Verilen talimat A: Mısır'daki seferberlikle ilgili seçilen pasaja göre Mursi hangi iki tarafın desteğini almıştır?
Verilen talimat B: Mursi'ye karşı seferberlik üzerine olan pasajı kaldığı yerden alıp sürdürün.

Bu katliamları durdurmak ve diktatörlüğe son verilmesini talep etmek için sokağa çıkması gerekenler başta işçiler, gençler ve Mısır halkıdır. Bunu, bizzat Haziran’da Mursi’ye karşı seferber olan aynı kesimler gerçekleştirmelidir. Başta Tamarud hareketi ile Bağımsız Sendikalar Federasyonu olmak üzere bu kesimler askerlerden kopmalı ve MK’ye karşı baskılara son verilmesini ve onların tutuklanan önderlerinin ve militanlarının serbest bırakılmalarını talep etmek için sokaklara dökülmelidirler.

Sosyalist devrimciler olarak Mursi’ye ve MK hükümetine karşı seferberliği destekledik, çünkü Mursi askerlerle birlikte halkı ezmeye devam etmiş ve egemenler adına hükümet etmeyi sürdürmüştü. MK’ye en küçük bir güven duymuyoruz, zira söz konusu olan Mısır’ın en güçlü patron kesimleriyle ilişkili, patron yanlısı bir sosyal ve politik akımdır. Mursi, eski rejimden kopmayı reddederek ve onun yerine devrimi durdurmak için onlarla anlaşmalı bir geçiş sürecini yeğleyerek kendi kuyusunu kazmıştır. Bu amaca yönelik olarak da Ordu’nun ve ABD’nin desteğini almıştır.

[Bir veri derlemesinden kayıtlar]
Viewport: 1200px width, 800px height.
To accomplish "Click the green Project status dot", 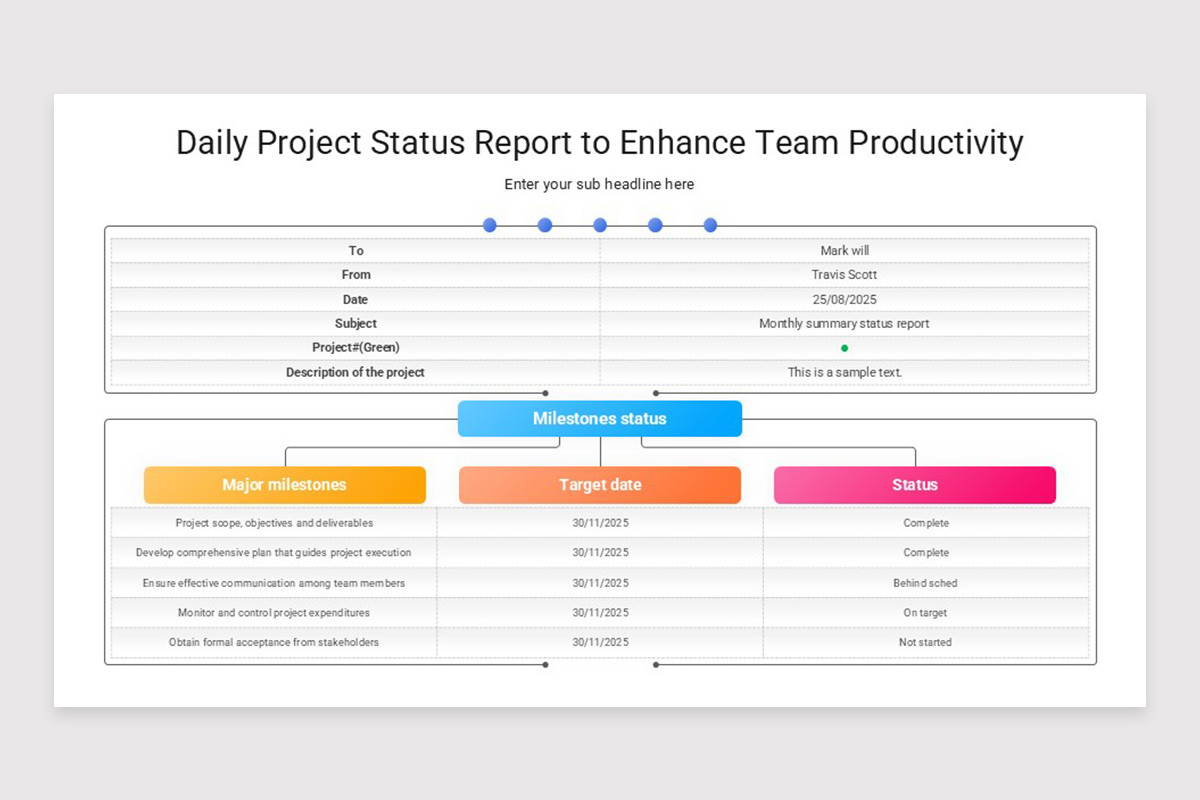I will (845, 348).
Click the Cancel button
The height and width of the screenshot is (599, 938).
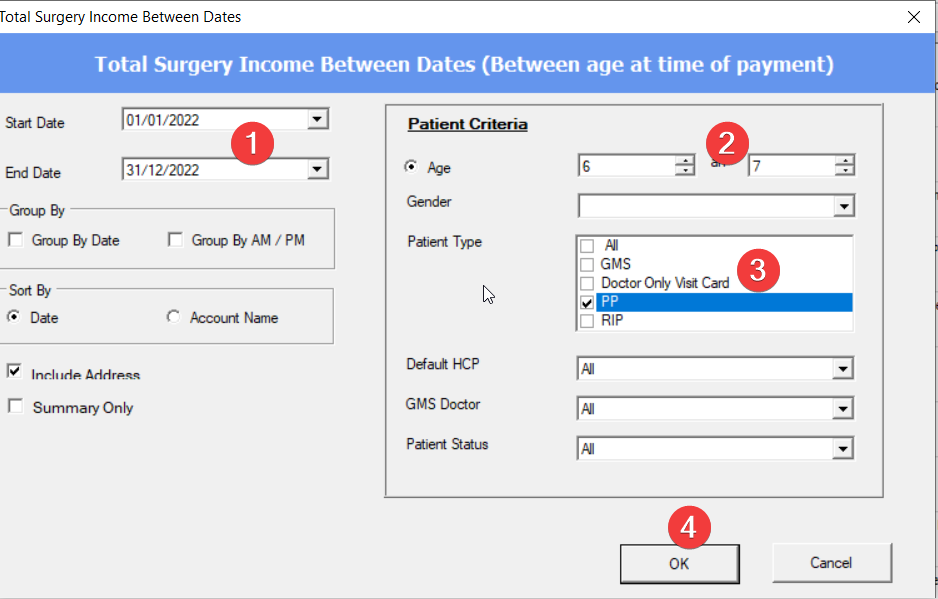coord(831,563)
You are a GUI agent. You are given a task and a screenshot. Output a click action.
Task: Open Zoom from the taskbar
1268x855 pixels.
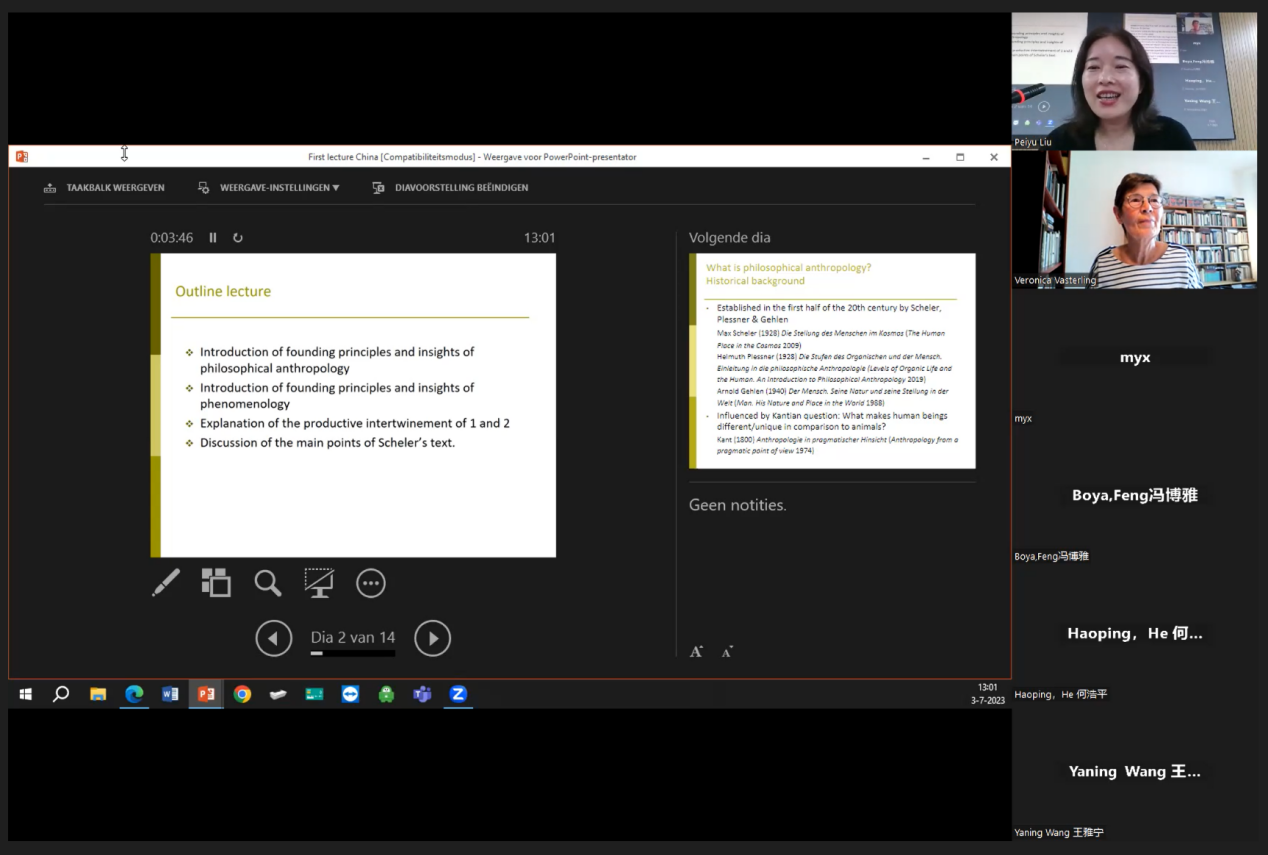[x=458, y=694]
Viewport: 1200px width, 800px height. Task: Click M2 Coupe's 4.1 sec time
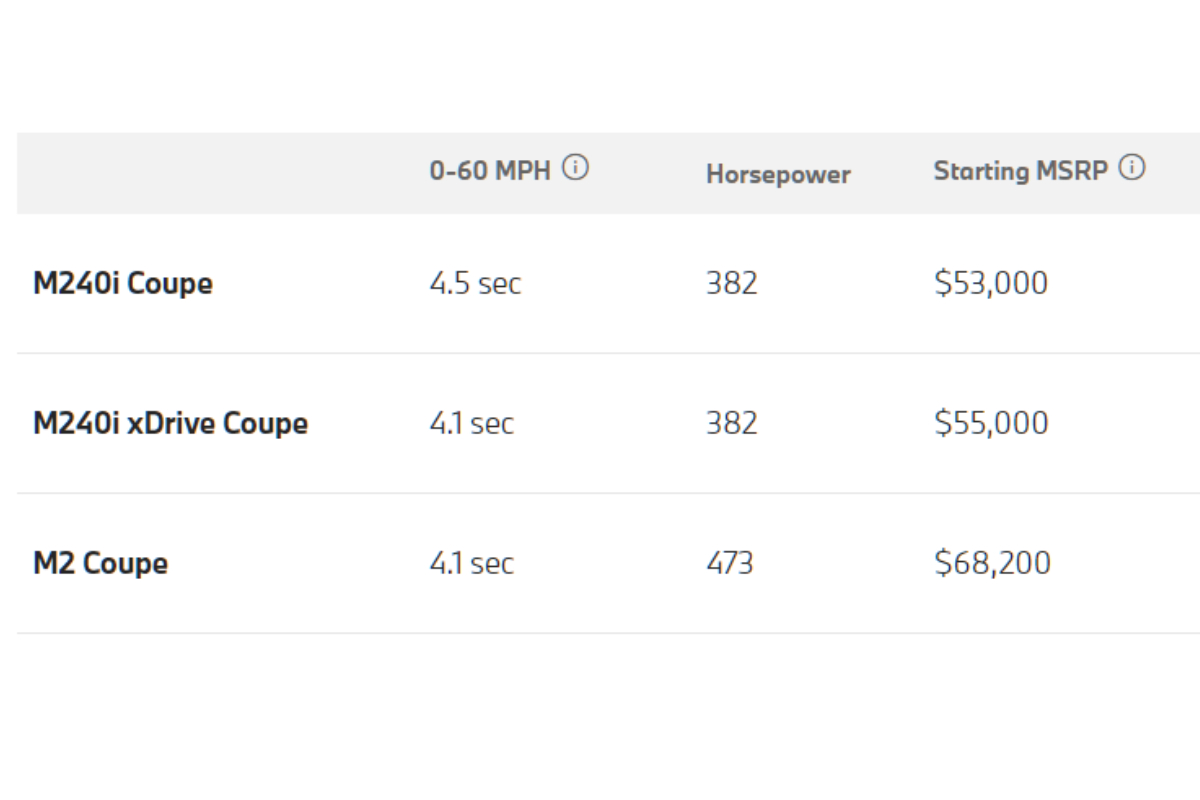(471, 564)
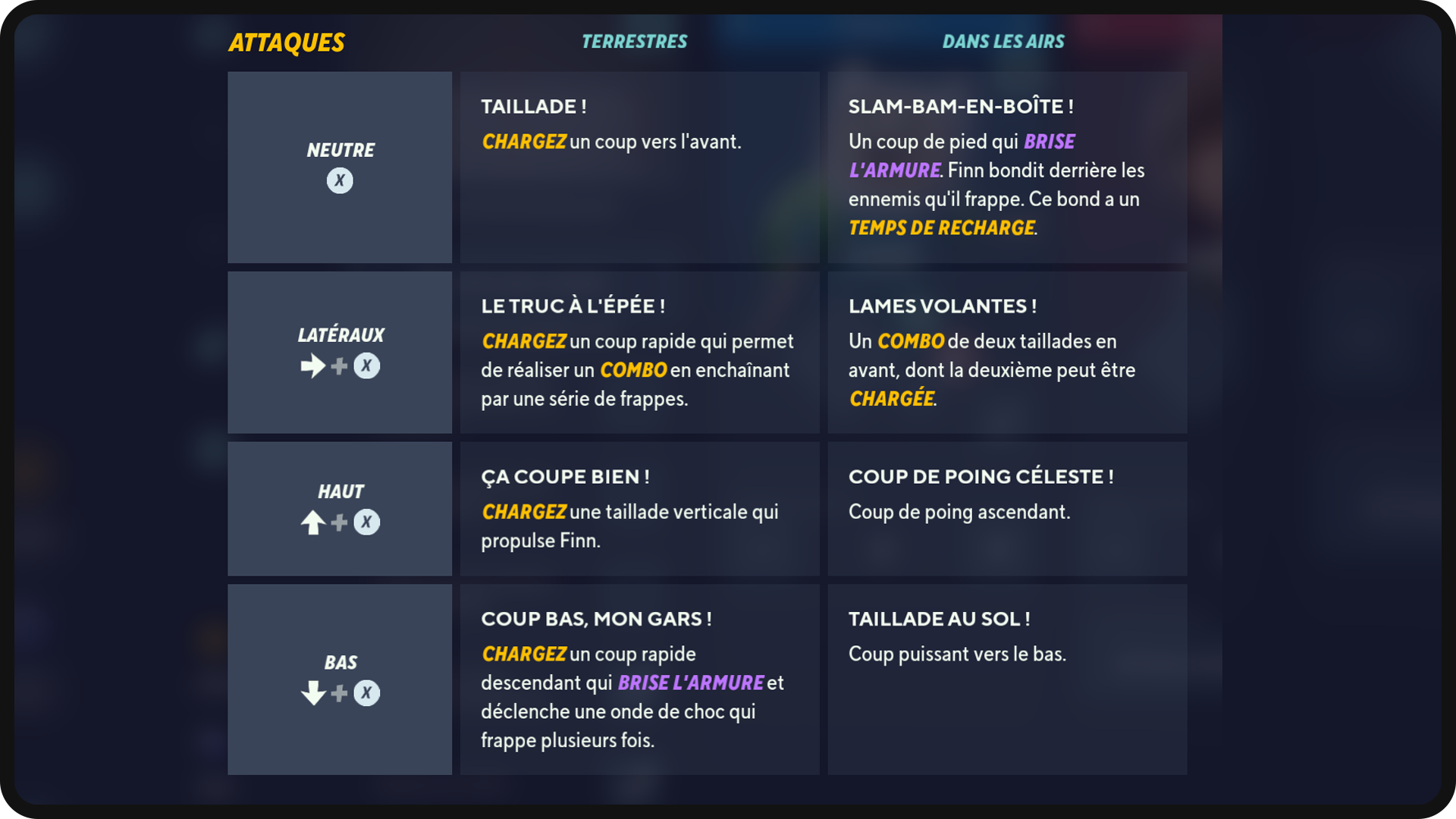This screenshot has height=819, width=1456.
Task: Choose the TAILLADE AU SOL ! card
Action: [1007, 679]
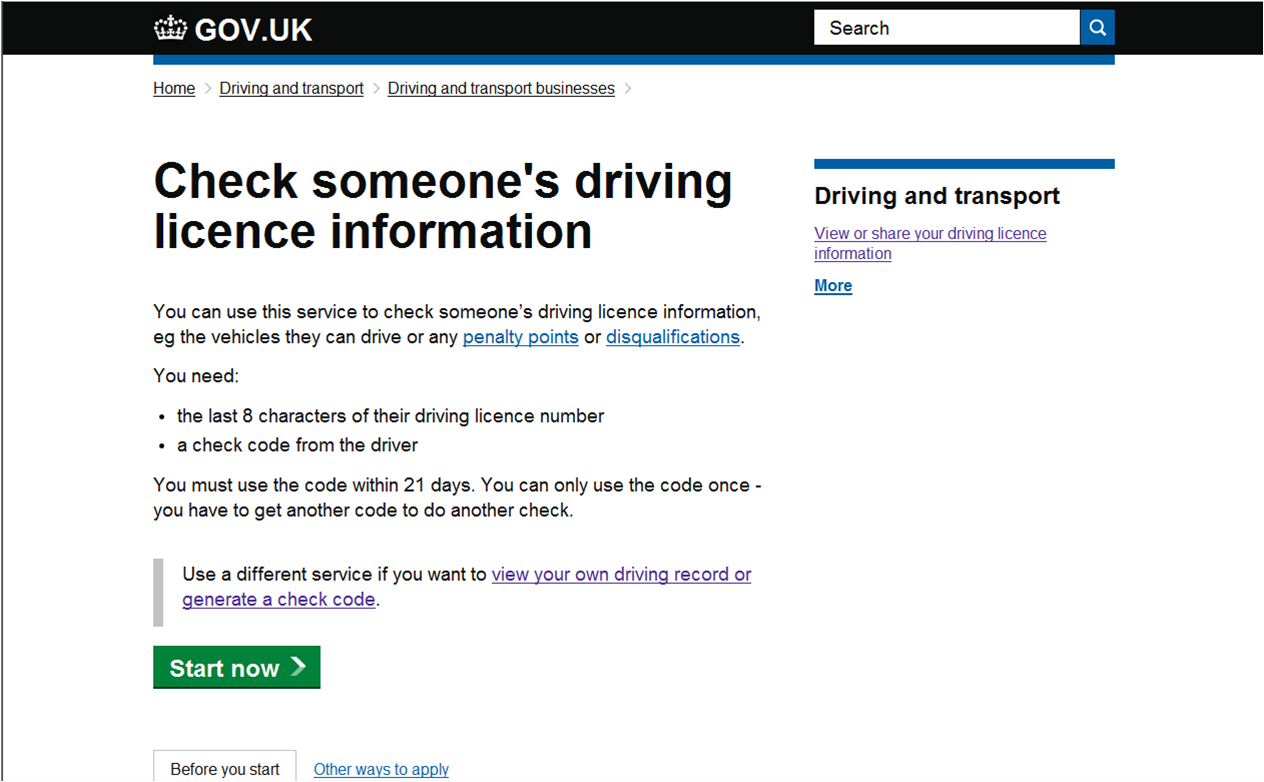Select the Before you start tab
The height and width of the screenshot is (782, 1264).
point(225,769)
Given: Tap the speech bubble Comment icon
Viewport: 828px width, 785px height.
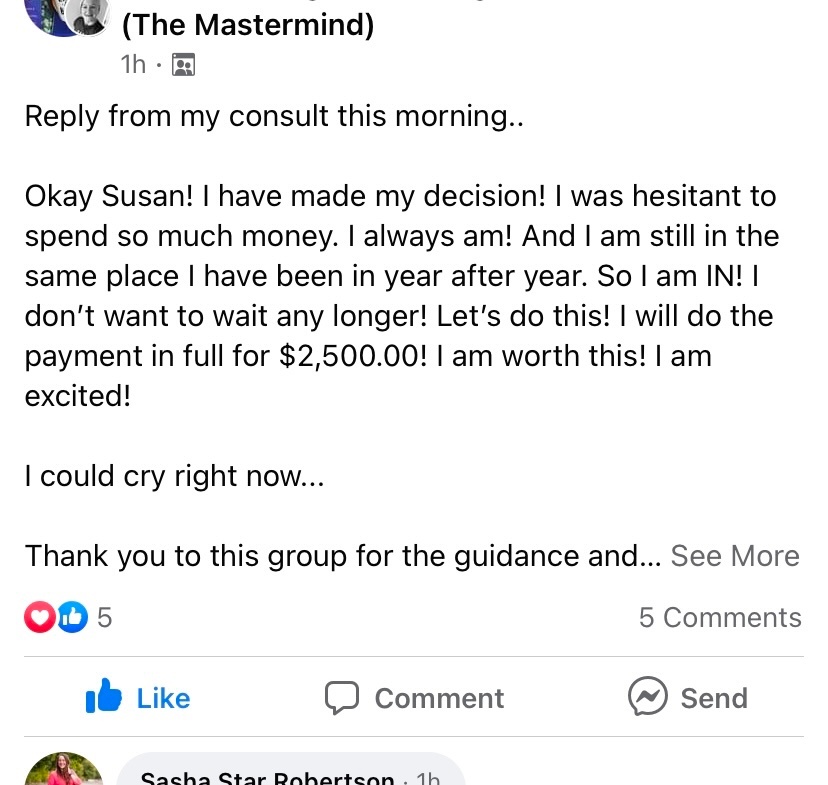Looking at the screenshot, I should (x=342, y=697).
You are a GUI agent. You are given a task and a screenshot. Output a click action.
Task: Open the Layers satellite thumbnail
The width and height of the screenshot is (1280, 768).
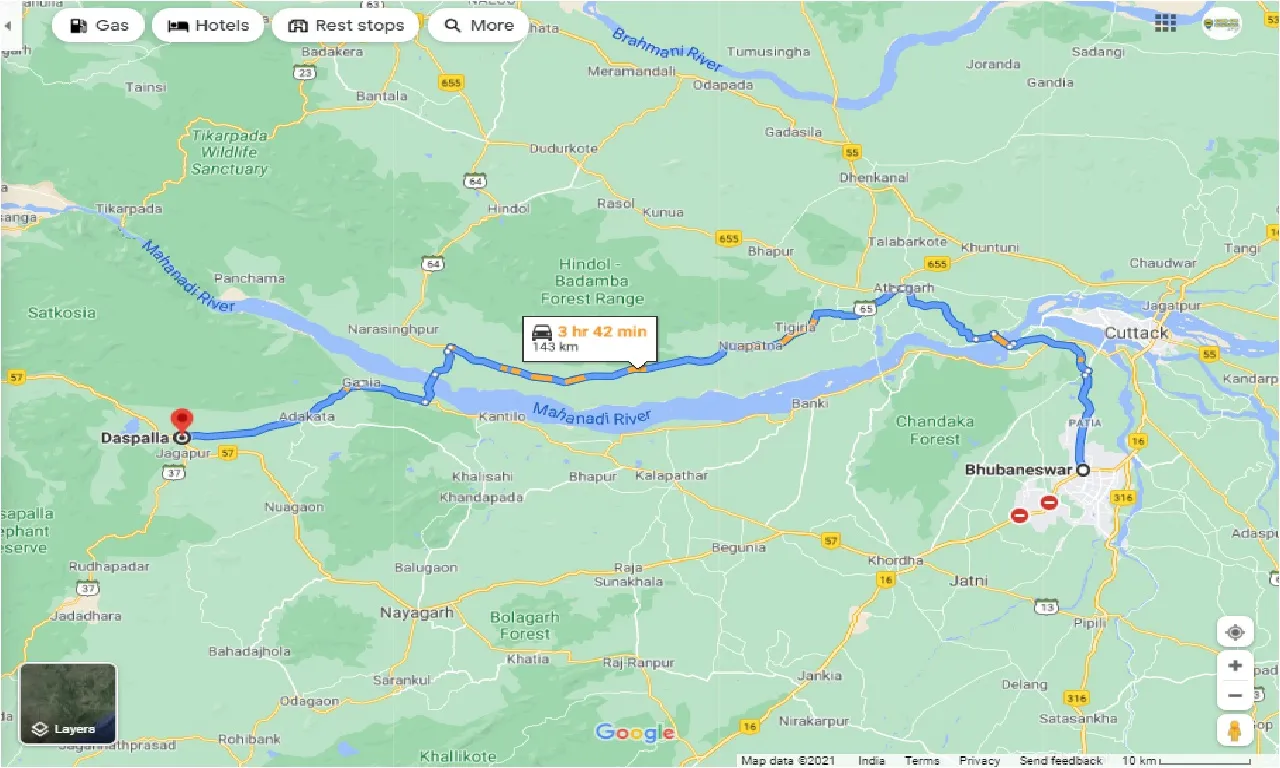68,704
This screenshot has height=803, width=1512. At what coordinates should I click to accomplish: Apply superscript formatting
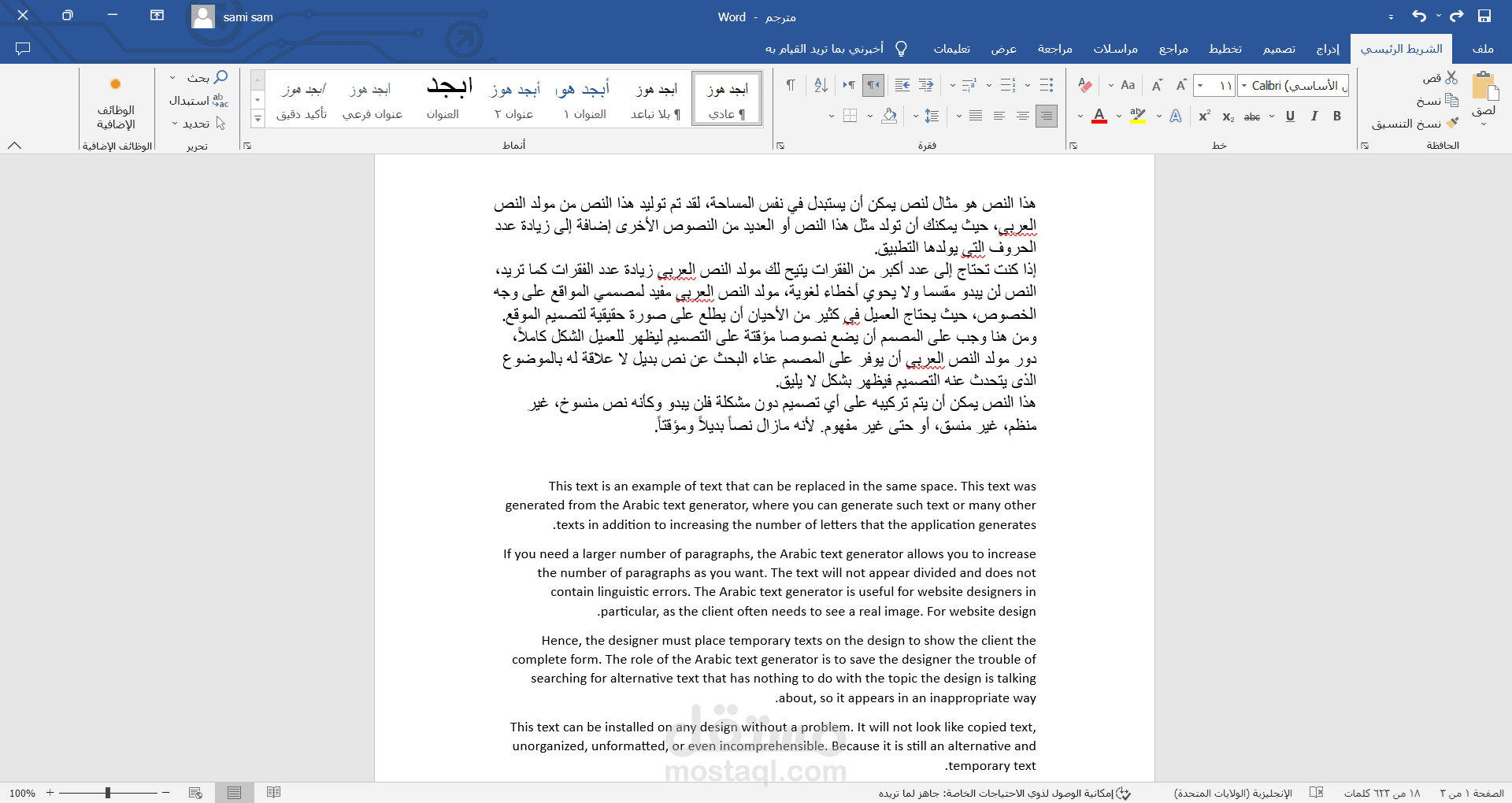point(1203,116)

Çıktı A: Ordu'nun ve ABD'nin desteğini almıştır.

Çıktı B:
Ama, asla bir askeri hükümeti ve onun baskılarını da desteklemeyiz. Ne de Mursi’yi ve MK önderlerini yargılayacak olanların onlar olmasını. Bunu yapacak olan emekçi halk ve onun örgütleri olmalıdır. Mısır solunun ve gençliğinin hatası da bu noktada oldu. İlerici ordu ya da darbe yoktur. Arap devriminin gündeme getirdiği köklü dönüşümleri gerçekleştirecek olan ancak emekçiler, devrimci gençlik ve halktır. Bu nedenle bütün baskılara son verilmesini, olağanüstü halin kaldırılmasını, eski başkan Mursi’nin ve tüm MK militanlarının serbest bırakılmasını, ordunun kışlasına çekilmesini, Mübarek’i deviren sendikal, gençlik ve halk örgütlerine dayalı bir hükümetin kurulmasını ve ve işçi ve halk kesimlerinin çıkarlarını gözeten bir acil durum ekonomik planının yürürlüğe konmasını talep ediyoruz.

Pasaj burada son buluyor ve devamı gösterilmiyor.